YOUR INSTRUCTIONS:
The response should repeat word for word every line below from the one with "November 2018 (19, 2060)" to the one with "如何让帅选器显示在店铺前端 (66, 1643)", inclusive, and nothing else; leave pictures out.

+ + + + +

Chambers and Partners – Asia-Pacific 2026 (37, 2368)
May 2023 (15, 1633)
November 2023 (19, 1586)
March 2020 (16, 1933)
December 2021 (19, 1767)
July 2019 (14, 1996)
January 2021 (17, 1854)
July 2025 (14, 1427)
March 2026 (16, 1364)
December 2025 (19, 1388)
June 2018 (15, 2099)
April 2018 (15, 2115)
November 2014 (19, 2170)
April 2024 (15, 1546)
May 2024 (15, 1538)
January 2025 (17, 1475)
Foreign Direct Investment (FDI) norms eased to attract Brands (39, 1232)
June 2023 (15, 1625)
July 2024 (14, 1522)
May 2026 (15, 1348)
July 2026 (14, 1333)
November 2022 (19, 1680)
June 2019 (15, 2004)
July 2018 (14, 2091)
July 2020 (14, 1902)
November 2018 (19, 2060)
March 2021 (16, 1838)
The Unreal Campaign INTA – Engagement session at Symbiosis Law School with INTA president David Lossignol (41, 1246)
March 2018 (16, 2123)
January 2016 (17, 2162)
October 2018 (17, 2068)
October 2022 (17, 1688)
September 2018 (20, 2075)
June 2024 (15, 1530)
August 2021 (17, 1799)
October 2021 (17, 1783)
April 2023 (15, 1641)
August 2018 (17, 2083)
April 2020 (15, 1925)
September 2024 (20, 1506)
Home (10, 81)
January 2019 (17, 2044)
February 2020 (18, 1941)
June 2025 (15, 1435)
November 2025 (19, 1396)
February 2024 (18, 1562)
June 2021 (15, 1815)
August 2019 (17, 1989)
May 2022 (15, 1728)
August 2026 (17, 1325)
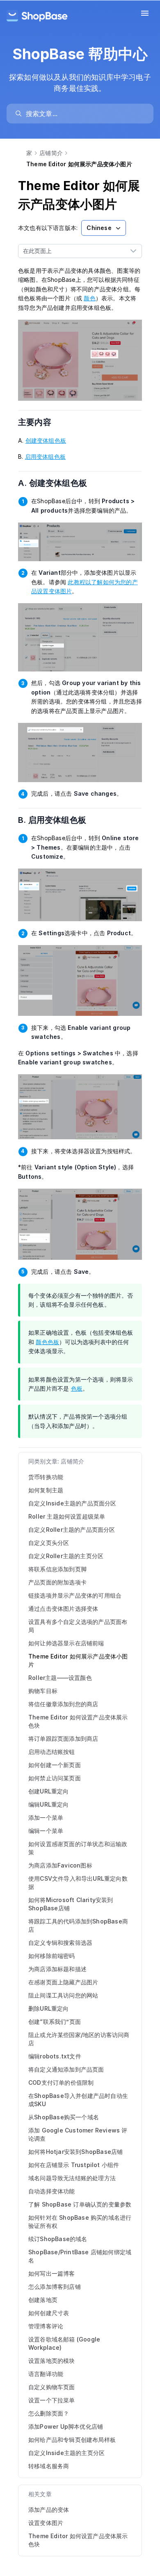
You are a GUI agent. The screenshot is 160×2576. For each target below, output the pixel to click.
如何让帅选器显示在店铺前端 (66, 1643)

+ + + + +

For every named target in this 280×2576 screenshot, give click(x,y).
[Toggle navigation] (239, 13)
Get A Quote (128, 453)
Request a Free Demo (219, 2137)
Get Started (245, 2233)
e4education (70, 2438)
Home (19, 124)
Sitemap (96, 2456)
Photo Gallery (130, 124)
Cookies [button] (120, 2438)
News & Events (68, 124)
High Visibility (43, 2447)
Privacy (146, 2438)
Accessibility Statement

+ + + + +

ANSWER BELOW:
November 2018 (19, 2060)
March 2021 (16, 1838)
The Unreal Campaign INTA – Engagement session at Symbiosis Law School with INTA president David Lossignol (41, 1246)
March 2018 (16, 2123)
January 2016 (17, 2162)
October 2018 (17, 2068)
October 2022 (17, 1688)
September 2018 (20, 2075)
June 2024 (15, 1530)
August 2021 (17, 1799)
October 2021 (17, 1783)
April 2023 (15, 1641)
August 2018 (17, 2083)
April 2020 (15, 1925)
September 2024 (20, 1506)
Home (10, 81)
January 2019 (17, 2044)
February 2020 (18, 1941)
June 2025 (15, 1435)
November 2025 (19, 1396)
February 2024 (18, 1562)
June 2021 (15, 1815)
August 2019 (17, 1989)
May 2022 (15, 1728)
August 2026 (17, 1325)
You are a GUI agent. The screenshot is 160×2576. For each target below, output the pixel to click.
如何让帅选器显示在店铺前端 (66, 1643)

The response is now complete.